Re: [PATCH] tests: add an optional test to test git-annex
- Date: Wed, 17 May 2017 16:56:26 -0700
- From: Brandon Williams <bmwill@xxxxxxxxxx>
- Subject: Re: [PATCH] tests: add an optional test to test git-annex
On 05/17, Junio C Hamano wrote:
> Ævar Arnfjörð Bjarmason <avarab@xxxxxxxxx> writes:
> >> Well, it is one thing to place git-annex under CI to make sure its
> >> latest and greatest works together well with our latest and greatest
> >> (and it may be something we want to see happen), but driving its
> >> tests from our testsuite sounds like a tail wagging the dog, at
> >> least to me.
> > To me this is just a question of:
> > * Is it the case that git-annex tests for a lot of edge cases we don't
> > test for: Yes, probably. As evidenced by them spotting this
> > regression, and not us.
> And I'd encourage them to keep doing so.

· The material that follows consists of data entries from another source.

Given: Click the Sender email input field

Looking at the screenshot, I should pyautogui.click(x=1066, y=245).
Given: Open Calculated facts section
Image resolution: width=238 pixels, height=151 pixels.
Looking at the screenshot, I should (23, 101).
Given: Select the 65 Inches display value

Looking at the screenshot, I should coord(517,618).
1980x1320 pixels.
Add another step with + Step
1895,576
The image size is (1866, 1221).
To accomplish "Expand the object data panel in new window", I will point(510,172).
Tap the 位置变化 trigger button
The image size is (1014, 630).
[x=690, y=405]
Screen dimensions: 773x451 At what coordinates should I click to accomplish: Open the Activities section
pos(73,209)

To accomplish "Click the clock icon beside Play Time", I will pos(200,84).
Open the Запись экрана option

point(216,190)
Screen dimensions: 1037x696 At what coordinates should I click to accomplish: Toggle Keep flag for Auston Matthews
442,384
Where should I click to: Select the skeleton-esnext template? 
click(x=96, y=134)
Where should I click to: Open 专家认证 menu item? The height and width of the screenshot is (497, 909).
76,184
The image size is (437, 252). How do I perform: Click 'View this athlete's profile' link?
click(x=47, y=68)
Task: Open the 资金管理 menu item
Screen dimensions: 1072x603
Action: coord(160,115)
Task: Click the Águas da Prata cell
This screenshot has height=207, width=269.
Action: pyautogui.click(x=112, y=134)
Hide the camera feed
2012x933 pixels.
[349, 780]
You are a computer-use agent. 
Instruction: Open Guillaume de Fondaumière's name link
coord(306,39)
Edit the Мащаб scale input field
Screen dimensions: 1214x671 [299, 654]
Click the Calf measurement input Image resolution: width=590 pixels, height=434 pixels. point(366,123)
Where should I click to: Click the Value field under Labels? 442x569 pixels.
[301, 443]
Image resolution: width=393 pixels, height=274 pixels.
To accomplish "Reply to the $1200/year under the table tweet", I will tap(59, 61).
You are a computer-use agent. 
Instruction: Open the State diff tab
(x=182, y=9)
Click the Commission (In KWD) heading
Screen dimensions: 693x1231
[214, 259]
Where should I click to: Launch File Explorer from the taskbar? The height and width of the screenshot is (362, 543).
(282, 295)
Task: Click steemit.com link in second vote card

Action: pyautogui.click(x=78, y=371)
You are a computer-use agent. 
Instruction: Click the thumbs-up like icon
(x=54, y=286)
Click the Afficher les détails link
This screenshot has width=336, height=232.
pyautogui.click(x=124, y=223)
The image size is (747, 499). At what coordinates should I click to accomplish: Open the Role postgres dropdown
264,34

> > * We can (and should) add a test for the specific breakage we caused
> > in 2.13.0, but that's no replacement for other things annex may be
> > covering & we may be missing which'll catch future breakages.
> > * It's a pretty established practice to test a library (git) along
> > with its consumers (e.g. annex) before a major release.
> I am not so sure about the division of labor. What you are
> advocating would work _ONLY_ if we test with a perfect & bug-free
> version of the consumers. If they are also a moving target, then
> I do not think it is worth it. After all, we are *not* in the
> business of testing these consumers.
I agree with this. It makes no sense to test consumers of git, its
downstream's job to do that. Though I do think that its perfectly
reasonable to test that our API works as advertised such that consumer's
can rely on git.
> Unless I misunderstood you and you were saying that we freeze a
> version, or a set of versions, of customer that is/are known to pass
> their own tests, and test the combination of that frozen version of
> the customer with our daily development. If that is the case, then
> I would agree that we are using their test to test us, not them.
> But I somehow didn't get that impression, hence my reaction.